Question

A proton and a deuteron with the same initial kinetic energy enter a magnetic field in a direction perpendicular to the direction of the field. The ratio of the radii of the circular trajectories described by them is

• A. $1:2$
  
• B. $1:1$
  
• C. $1:\sqrt{2}$
• D. $1:4$
  

Answer 1

Answer: (C)

$1:\sqrt{2}$

Let the mass of proton be $m$, then the mass of deutron will be $2m$.

Also we know that force in magnetic field is $F=qvB$.

And in the case of circular motion, we have $\frac{m{v}^2}{r}=qvB$.

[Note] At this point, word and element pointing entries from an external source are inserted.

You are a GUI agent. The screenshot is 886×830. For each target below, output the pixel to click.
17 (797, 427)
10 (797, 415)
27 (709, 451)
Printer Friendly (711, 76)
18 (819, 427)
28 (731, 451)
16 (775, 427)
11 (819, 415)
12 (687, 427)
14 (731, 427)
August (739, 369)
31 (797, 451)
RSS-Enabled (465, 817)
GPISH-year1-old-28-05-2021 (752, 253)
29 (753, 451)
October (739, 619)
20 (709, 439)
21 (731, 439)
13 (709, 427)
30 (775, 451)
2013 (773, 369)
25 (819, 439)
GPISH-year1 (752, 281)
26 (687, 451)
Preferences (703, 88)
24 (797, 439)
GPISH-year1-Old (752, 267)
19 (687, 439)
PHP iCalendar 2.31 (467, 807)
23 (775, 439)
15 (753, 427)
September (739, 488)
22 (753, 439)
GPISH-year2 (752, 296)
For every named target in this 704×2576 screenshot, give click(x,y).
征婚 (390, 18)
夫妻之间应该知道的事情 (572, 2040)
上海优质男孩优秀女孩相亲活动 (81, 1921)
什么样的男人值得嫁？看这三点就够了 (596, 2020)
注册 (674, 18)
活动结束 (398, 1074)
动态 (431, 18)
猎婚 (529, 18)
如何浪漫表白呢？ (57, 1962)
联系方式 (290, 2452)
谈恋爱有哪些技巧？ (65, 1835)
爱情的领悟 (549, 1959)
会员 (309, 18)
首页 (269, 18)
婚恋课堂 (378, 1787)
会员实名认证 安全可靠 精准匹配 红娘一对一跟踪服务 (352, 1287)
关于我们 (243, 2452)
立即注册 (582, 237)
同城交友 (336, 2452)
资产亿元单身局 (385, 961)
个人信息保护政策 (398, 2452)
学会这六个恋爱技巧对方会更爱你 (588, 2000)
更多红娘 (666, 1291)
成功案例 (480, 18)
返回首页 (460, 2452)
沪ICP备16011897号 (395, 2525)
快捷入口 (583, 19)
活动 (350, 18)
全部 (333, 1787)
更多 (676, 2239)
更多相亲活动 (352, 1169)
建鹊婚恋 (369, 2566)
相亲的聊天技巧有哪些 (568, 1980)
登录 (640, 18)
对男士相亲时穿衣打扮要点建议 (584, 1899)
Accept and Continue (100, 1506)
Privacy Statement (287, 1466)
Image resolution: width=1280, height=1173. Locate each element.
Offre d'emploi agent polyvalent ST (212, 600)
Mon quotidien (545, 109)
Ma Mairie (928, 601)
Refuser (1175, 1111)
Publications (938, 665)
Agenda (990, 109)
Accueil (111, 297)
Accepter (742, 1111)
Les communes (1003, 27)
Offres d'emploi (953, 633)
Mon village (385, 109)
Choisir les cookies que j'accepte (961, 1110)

On further solving we have radius of circular path $r=\frac{mv}{qB}-\left(i\right)$.

Now let $v_1$ and $v_2$ be the respective velocities of the particles.

Also given that $\frac{m{v}_1^2}{2}=K$ for proton and for deutron we have $\frac{2m{v}_2^2}{2}=K$.

$⟹$ $v_1=\sqrt{\frac{2K}{m}}$ and $v_2=\sqrt{\frac{K}{m}}$

We have $r_1=\frac{m}{qB}\frac{\sqrt{2K}}{\sqrt{m}}$ and $r_2=\frac{2m}{qB}\frac{\sqrt{K}}{\sqrt{m}}$

Dividing both we have $\frac{r_1}{r_2}=\frac{1}{\sqrt{2}}$.